[Material for this exercise Boundary: Start]

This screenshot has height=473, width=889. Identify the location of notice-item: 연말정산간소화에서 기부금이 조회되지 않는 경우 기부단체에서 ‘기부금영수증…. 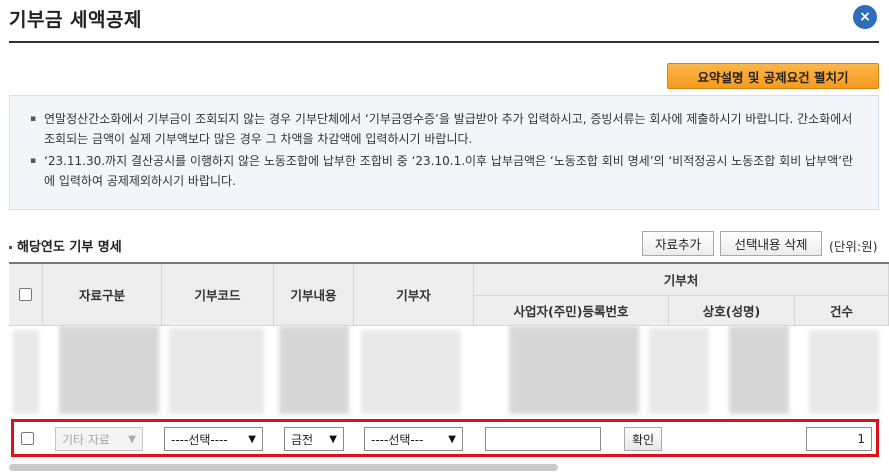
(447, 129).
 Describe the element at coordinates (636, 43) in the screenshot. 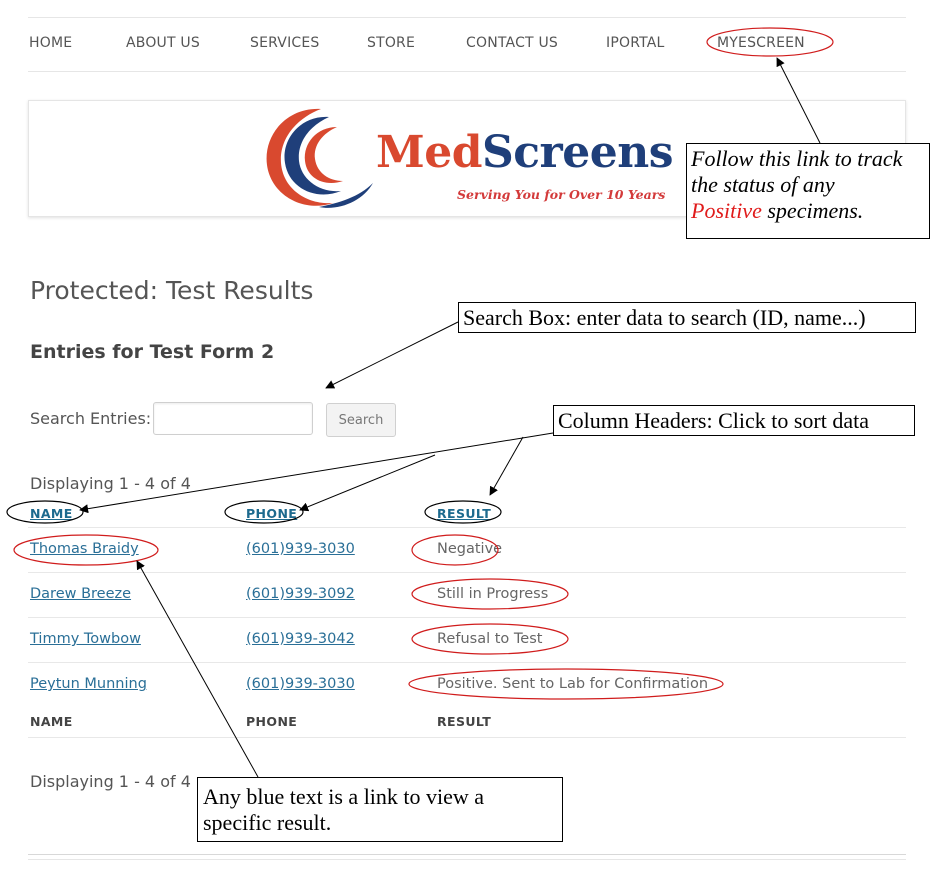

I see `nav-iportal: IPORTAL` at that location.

[Material for this exercise Boundary: End]
[Material for this exercise Boundary: Start]

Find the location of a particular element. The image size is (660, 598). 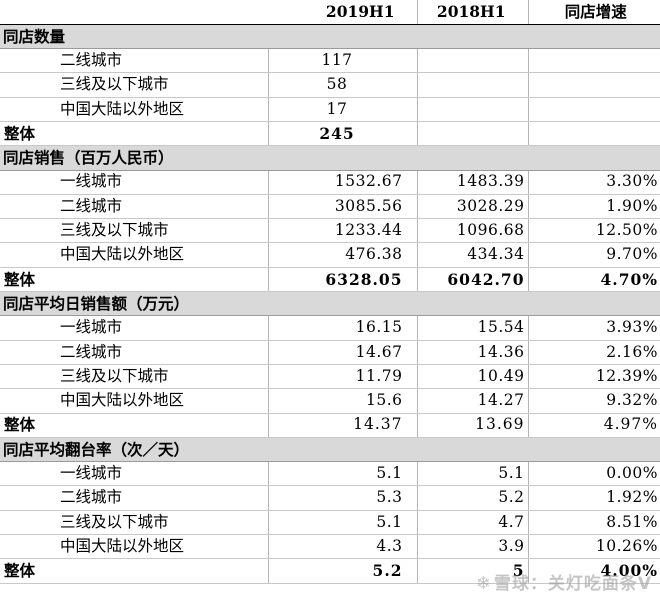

[Material for this exercise Boundary: End]

> **Task to complete**: Reproduce the data from the line with "This screenshot has" up to and including the line with "at that location.", with "screenshot" replaced by "image" and everything else left as it is. Omit the pictures from your answer.

> **Reply to the exercise**:
This image has height=473, width=889. Identify the location of notice-item: 연말정산간소화에서 기부금이 조회되지 않는 경우 기부단체에서 ‘기부금영수증…. 
(447, 129).
 Describe the element at coordinates (636, 43) in the image. 

I see `nav-iportal: IPORTAL` at that location.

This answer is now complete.